Honorée venait de s’éloigner ; son père, après l’avoir montrée à ses vassaux, jugea convenable de l’envoyer rejoindre ma mère ; en même temps on la chargea du soin d’apprendre au général Charrette la victoire des enfans ; ainsi la nommait-on. Honorée sentit diminuer la peine de se séparer de moi, par le plaisir qu’elle éprouvait, en pensant qu’elle pourrait proclamer ma vaillance. Je venais de la quitter, lorsqu’une faiblesse subite, qui s’empara de moi, me contraignit d’appeler les secours de l’art. Comme mon château n’était plus en état de me recevoir, je fus loger chez mademoiselle Joséphine, autrefois ma seconde inclination, lorsqu’à l’âge de huit ans, j’aimais si tendrement Paulette. Mais les temps ont changé : tu as seize ans, je suis dans ma quinzième année ; on me dit que je suis un héros, et, selon toutes les apparences, je ne bornerai pas mes entreprises à la conquête de M.... ; me voilà établi dans cette heureuse maison ; un chirurgien habile vient panser ma légère blessure ; il se retire en me recommandant le repos.
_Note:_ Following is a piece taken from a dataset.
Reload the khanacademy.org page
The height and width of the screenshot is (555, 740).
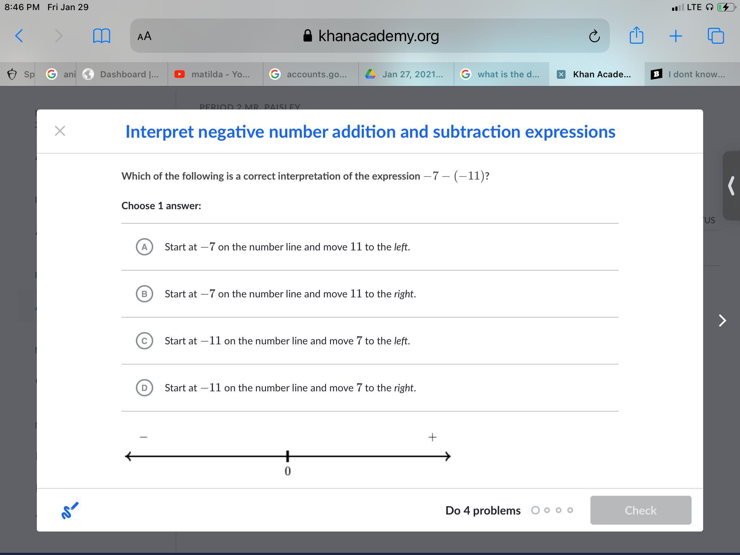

Tout était alors dans une confusion sans pareille : les familles, souvent divisées par les opinions, étaient encore plus souvent séparées par les accidens imprévus de ces temps de désolation. Où veux-je en venir par ce préambule ? À dire que mademoiselle Joséphine était seule, absolument seule, et que voyant sa maison occupée par tous nos jeunes officiers, elle vint, par décence, chercher un asile dans ma chambre… Dans votre chambre !! Oui, sans doute ; j’étais blessé, par conséquent, je n’étais point à craindre ; d’anciennes alliances avaient donné à nos deux maisons une manière de parenté, donc il était tout simple qu’on se rapprochât de son cousin pour se mettre sous sa sauve-garde, pour le soigner puisqu’il était malade ; il est possible que, dans le fond, Joséphine agit par d’autres sentimens ; mais comme elle ne les avouait pas, on eût eu mauvaise grâce à ne pas croire sur parole ce qu’elle disait à haute voix.